Dan Hett, whose brother Martyn died, tweeted that the collection of tributes was "amazing to see".
About 10,000 objects - including soft toys, lanterns and a guitar - form part of the collection, which Manchester City Council has said will be archived and used for therapy to help families with the grieving process.
Here's or fully updated story so far, as tributes are made to the victims of the Manchester bombing on the second anniversary of the attack.
Twenty-two people were killed and hundreds injured in the 2017 suicide bombing at Manchester Arena.
Many people marked the anniversary on Twitter with #OneLoveManchester #WeStandTogether and #ManchesterRemembers all trending.
A Manchester City Council spokesman said this year's anniversary would be marked with a "more intimate" commemoration.
A low-key memorial service will take place at St Ann's Church later, the city council said.
The "personal and private event" for families and emergency services will take place from 14:00 BST.
Manchester Cathedral will also be open throughout the day for people to "spend some time in quiet reflection and prayer".
Joan Grande, the mother of pop star Ariane Grande, has tweeted a message to Manchester on what is the second anniversary of the terror attack in the city.
Twenty-two people were killed and hundreds injured in the suicide bombing at Manchester Arena in 2017.
Salman Abedi, 22, detonated a home-made device at the end of a concert by Ariana Grande as children and adults began leaving the venue.

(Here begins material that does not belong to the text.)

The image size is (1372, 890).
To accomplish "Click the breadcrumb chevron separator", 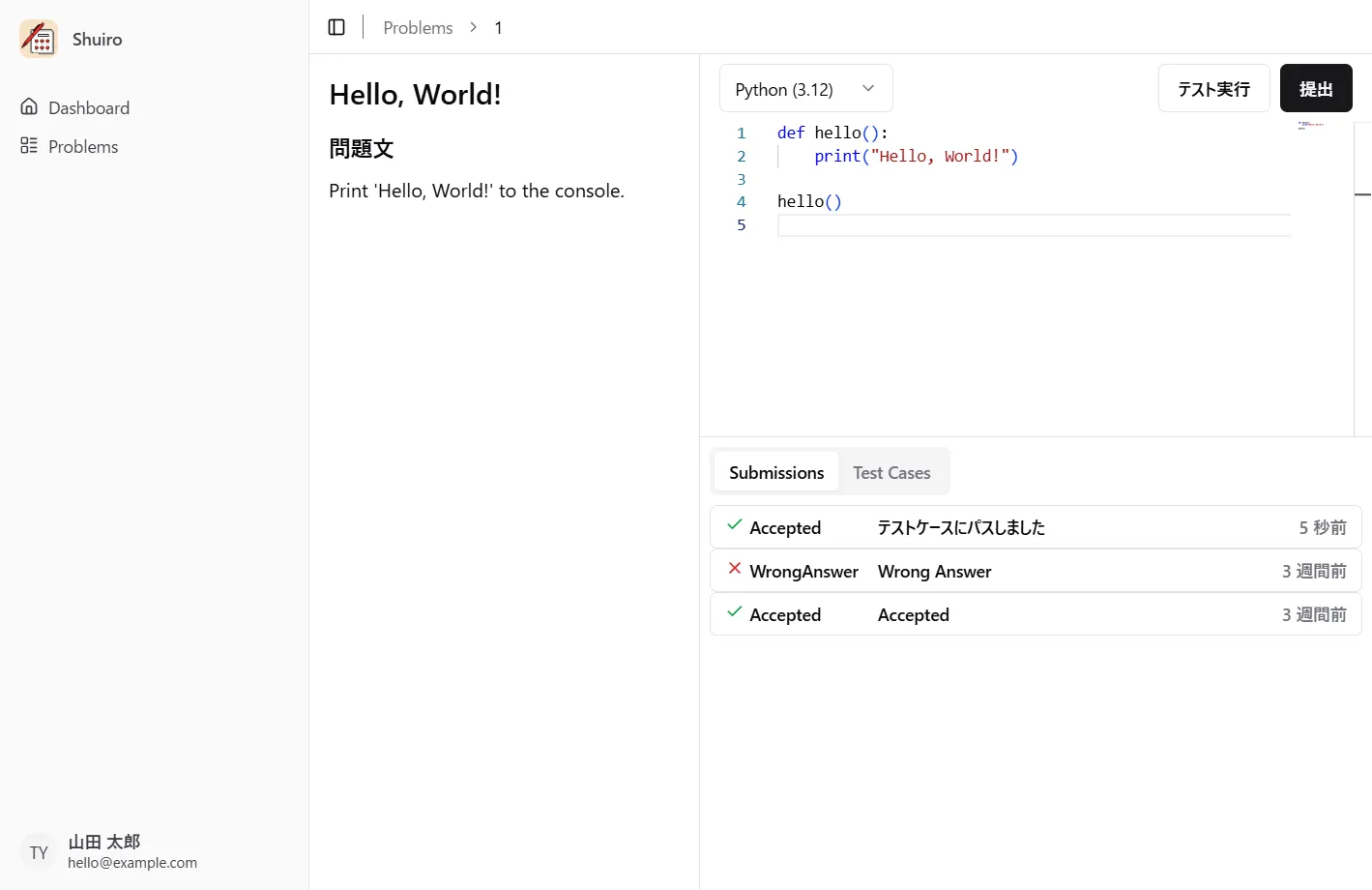I will point(474,27).
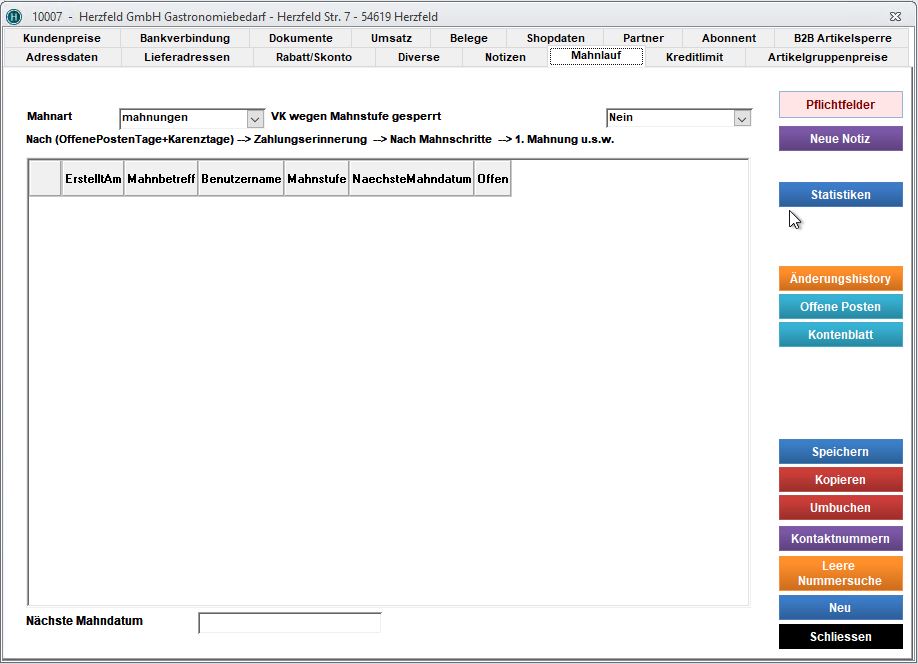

In a tweet, Joan Grande said: "I love you, I send you a warm hug, today and forever."
Hand-crafted heart decorations have been left around Manchester as the city remembers the victims of the 2017 attack.
People have been encouraged to share photographs of the hearts using the hashtag #aheart4MCR.
Joyce Tewen, from Ardwick, said she was moved by the heartwarming scenes in St Ann’s Square as people stopped to pick-up a heart and remember the victims.
The 45-year-old, who has three children aged seven to 20, said it was a “beautiful” way to mark the sombre occasion.
I’ve taken a photo of all the hearts so I can show my children as it’s important that they understand what happened.
Alexander McBurney travelled into Manchester on a bus from Heywood to pay tribute to those affected by the terror attack.
The 48-year-old also made the trip to St Ann’s Square last year to remember those who lost their lives.
It’s just the right thing to do. I can’t think of a community or city that has come together as much as Manchester. It’s outstanding.
The mayors of Greater Manchester and the Liverpool city region have added their own tributes as people mark two years on from the Manchester arena attack.
Buildings across Liverpool will be lit up orange to mark the anniversary, Mayor of Liverpool Joe Anderson said.
Orange was the favourite colour of Megan Hurley, from Merseyside, who was killed in the blast.